In Odoo 17, the field you want is free_qty on the product.product model. For multi-warehouse setups, query the stock.quant model filtered by location to get per-warehouse availability, then sum across the locations that feed your Shopify store.
# Fetch free quantity for all products with a Shopify mapping
products = odoo.search_read(
"product.product",
[("default_code", "!=", False), ("free_qty", ">", -1)],
["id", "default_code", "free_qty"],
)
for product in products:
mapping = sku_map.get(product["default_code"])
if mapping:
shopify.update_inventory_level(
inventory_item_id=mapping["shopify_inventory_item_id"],
location_id=SHOPIFY_LOCATION_ID,
available=max(0, int(product["free_qty"])),
)
The max(0, ...) is important. Odoo can report negative free quantities when stock is oversold or when incoming shipments haven't been received yet. Shopify does not accept negative inventory levels, and pushing a negative number will cause API errors.
Error Handling and Reconciliation
No integration is perfect. Network blips, API rate limits, and transient errors will happen. Build a reconciliation job that runs daily (we schedule ours at 2 AM) and compares the full product catalog and open order list between both systems. Any discrepancies get logged to a Slack channel or email alert so the operations team can investigate.
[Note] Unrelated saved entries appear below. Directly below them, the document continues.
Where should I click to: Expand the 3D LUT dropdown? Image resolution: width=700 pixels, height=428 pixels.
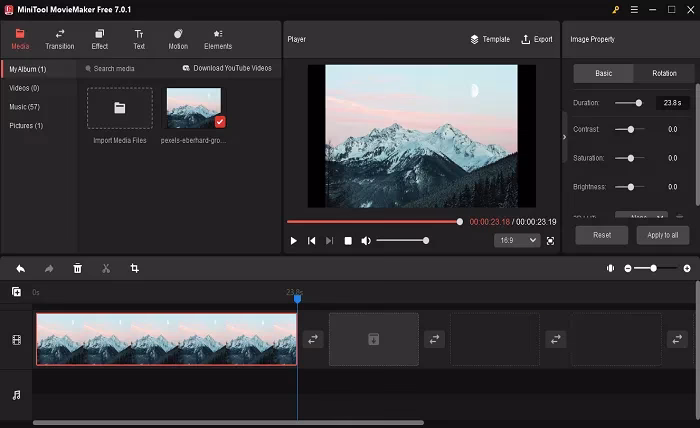coord(640,215)
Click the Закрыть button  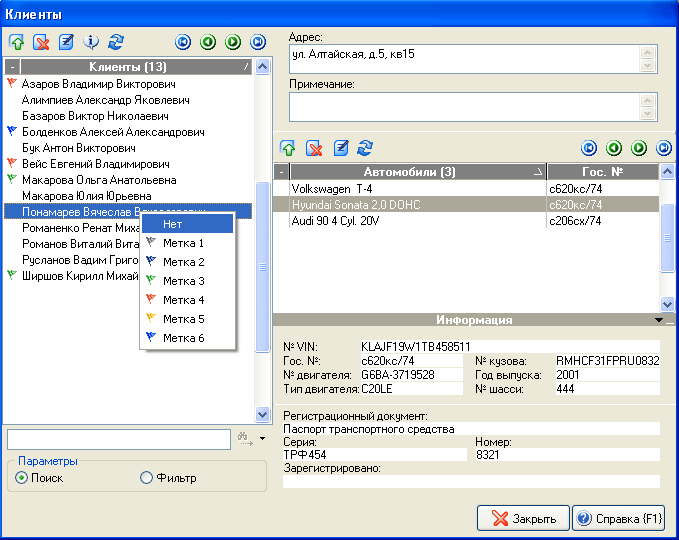(522, 519)
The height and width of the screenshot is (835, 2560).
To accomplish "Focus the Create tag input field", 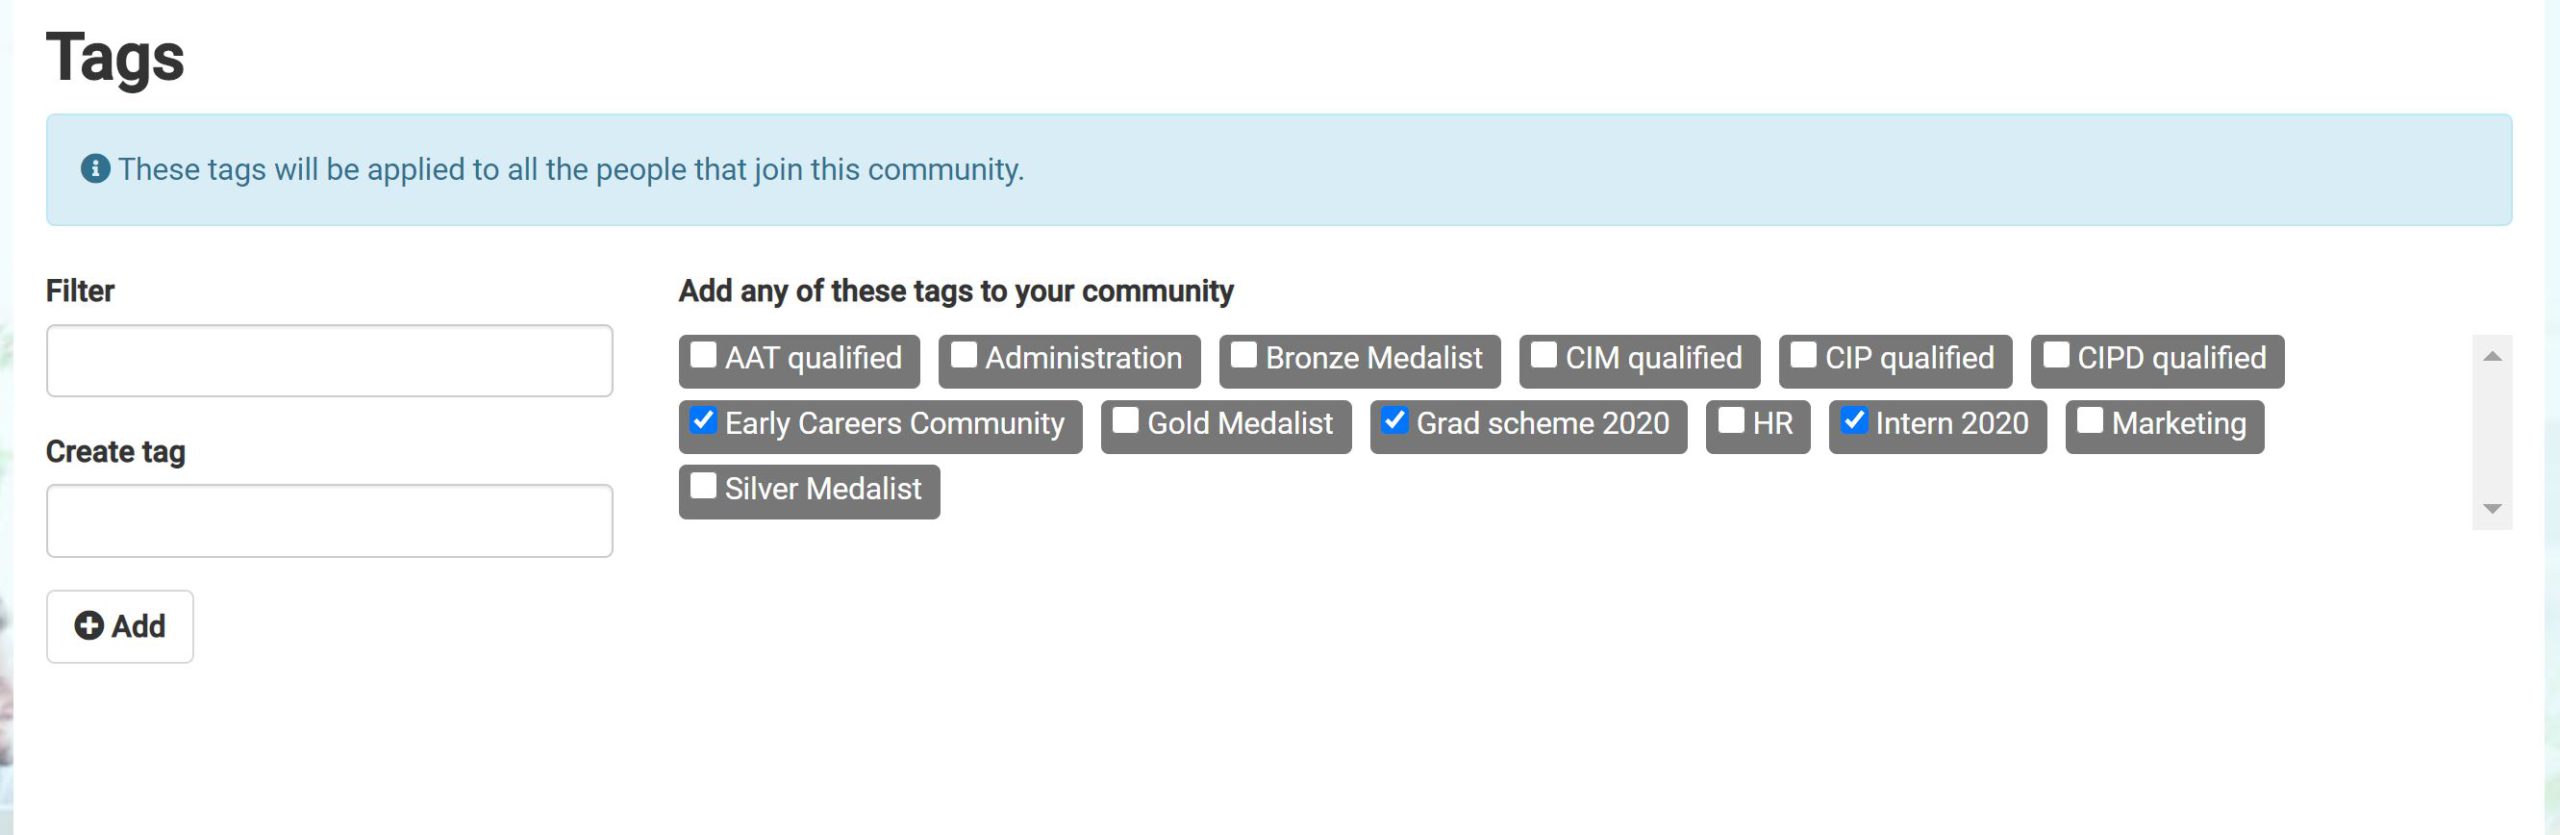I will (329, 521).
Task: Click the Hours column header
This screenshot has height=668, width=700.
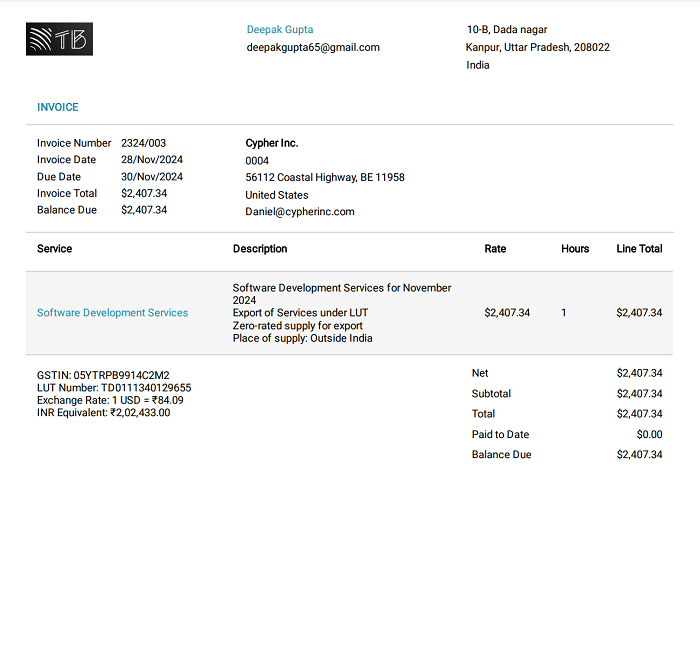Action: pos(575,249)
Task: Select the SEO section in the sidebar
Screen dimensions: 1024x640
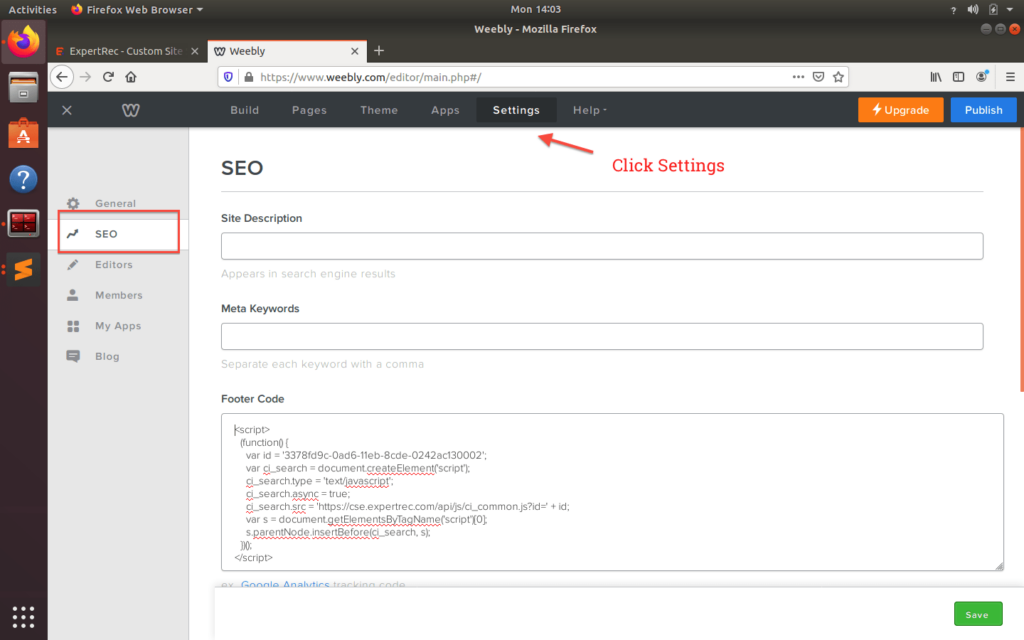Action: tap(104, 233)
For Shopify API rate limits, implement exponential backoff with a maximum of 3 retries. Shopify's REST API allows 2 requests per second for most endpoints on standard plans. If you are syncing thousands of products, batch your updates and respect the X-Shopify-Shop-Api-Call-Limit header.
Deployment and Monitoring
We deploy the sync service as a Docker container on ECS Fargate with the following structure: one container runs the Flask webhook receiver behind an ALB, and a second container runs the scheduled sync jobs using APScheduler or a simple cron inside the container. Both containers share the same codebase and configuration, pulled from AWS Secrets Manager.
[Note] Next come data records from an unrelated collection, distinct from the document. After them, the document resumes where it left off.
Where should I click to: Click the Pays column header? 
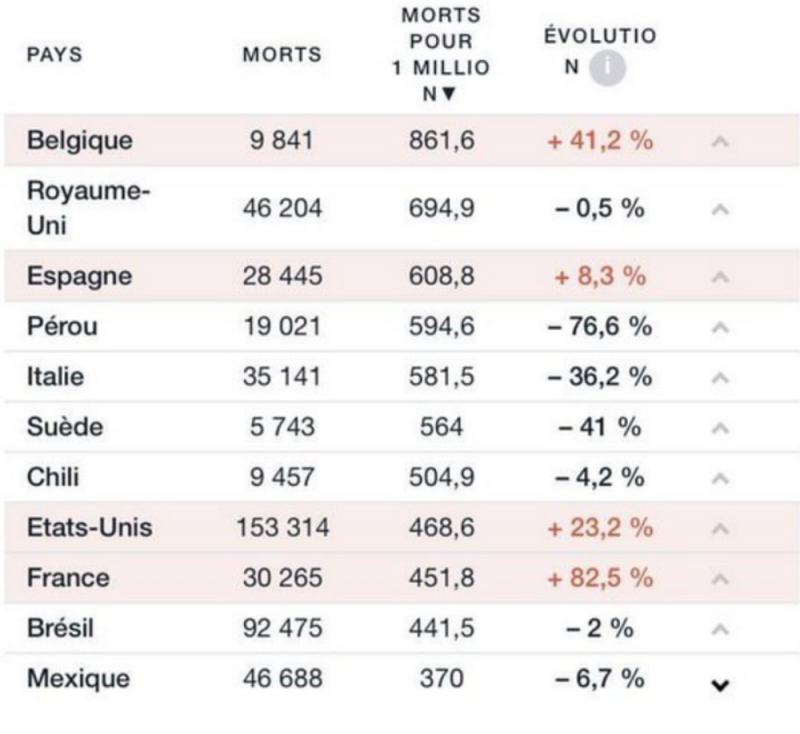click(55, 55)
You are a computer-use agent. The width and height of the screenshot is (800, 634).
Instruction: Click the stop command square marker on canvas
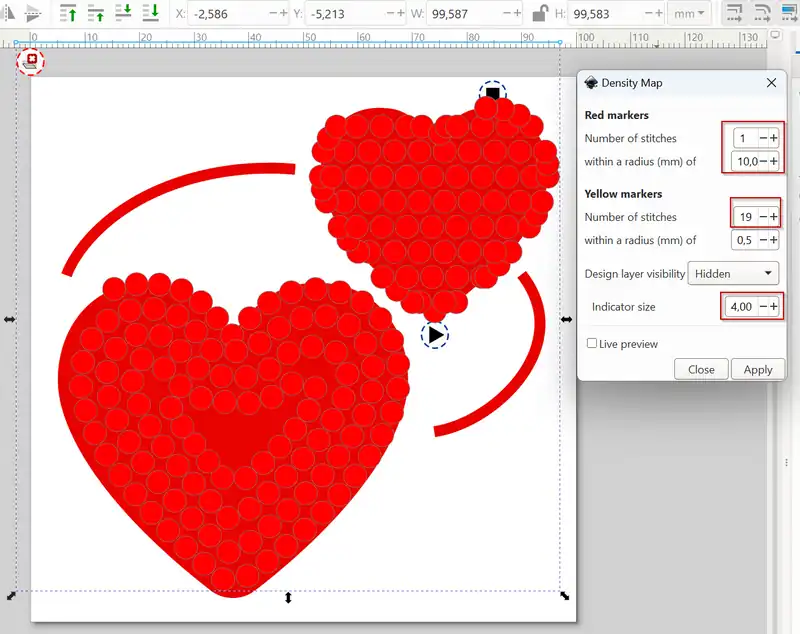(x=492, y=94)

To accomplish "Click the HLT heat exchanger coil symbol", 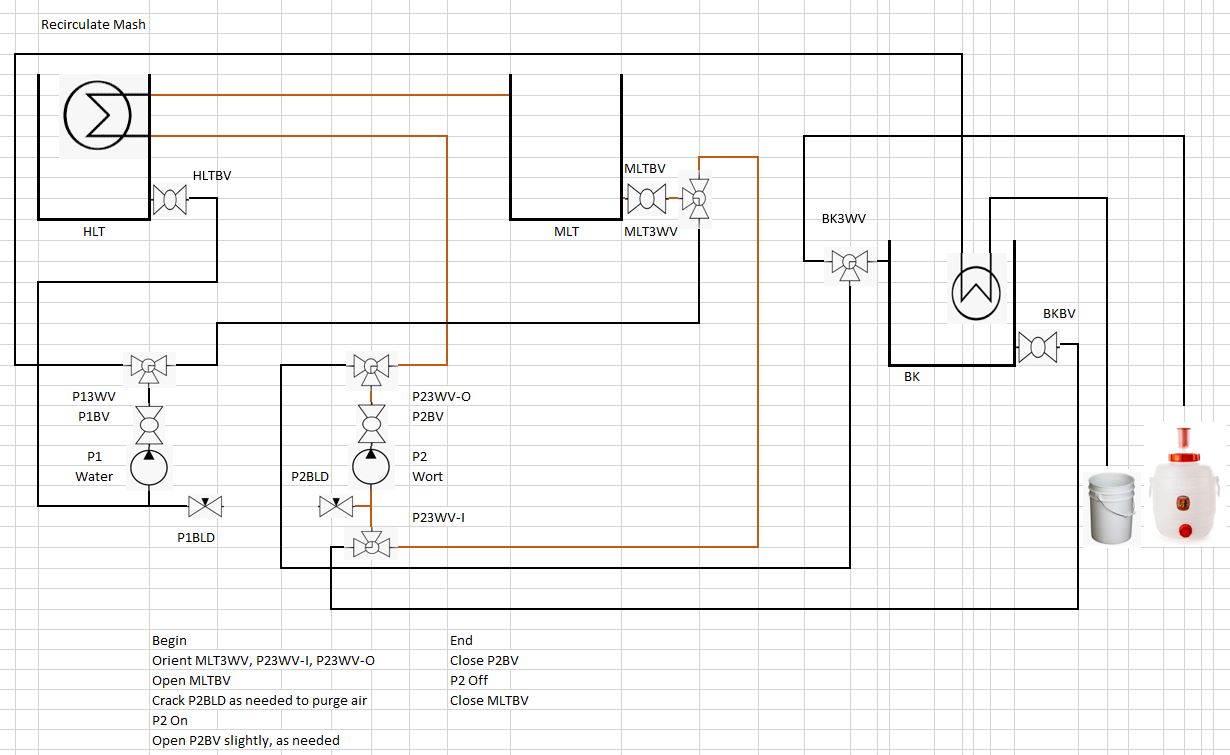I will [97, 114].
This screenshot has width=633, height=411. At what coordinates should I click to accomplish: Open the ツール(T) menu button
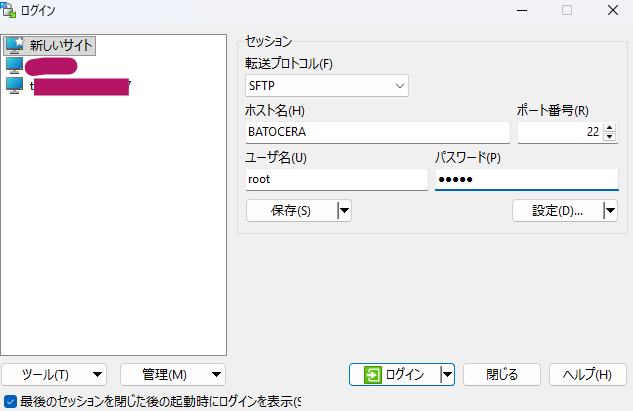pyautogui.click(x=56, y=374)
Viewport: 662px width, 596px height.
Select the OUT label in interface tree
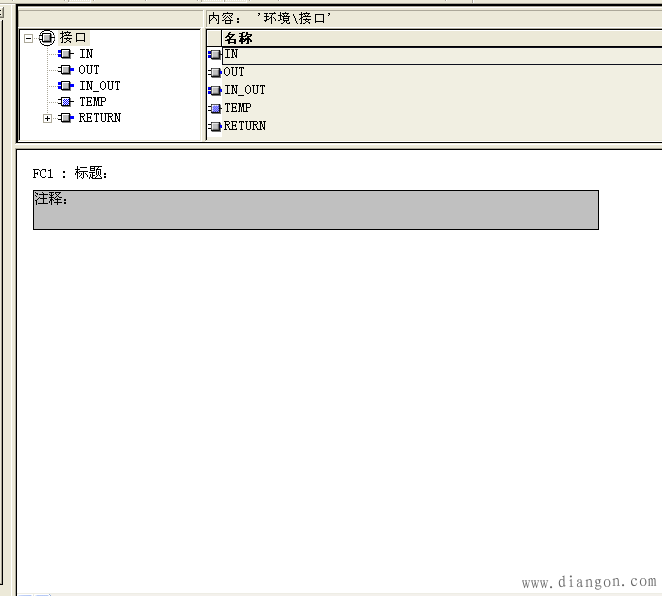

For monitoring, we track four key metrics: orders synced per hour, inventory updates pushed per cycle, error rate by endpoint, and sync lag (time between a Shopify event and the corresponding Odoo record creation). CloudWatch alarms fire if the error rate exceeds 2% or sync lag exceeds 10 minutes.
Lessons from Production
After running this pattern across several client deployments, here are the lessons that keep coming up. Test with real order volumes. A sync that works with 10 test orders can fall apart at 500 orders per day due to API rate limits you never hit in staging. Log everything. Every API call, both request and response, should be logged with a correlation ID that ties the Shopify event to the Odoo record. When something goes wrong three days later, these logs are the only way to reconstruct what happened. Version your SKU mapping. When products change in either system, keep a history of which Shopify variant mapped to which Odoo product at what time. This is essential for debugging order discrepancies after the fact.
The Odoo-Shopify integration is not a set-it-and-forget-it project. Business rules change, new product categories get added, and Shopify periodically updates their API versions. Budget time for ongoing maintenance — typically 4 to 8 hours per month for a mid-size catalog.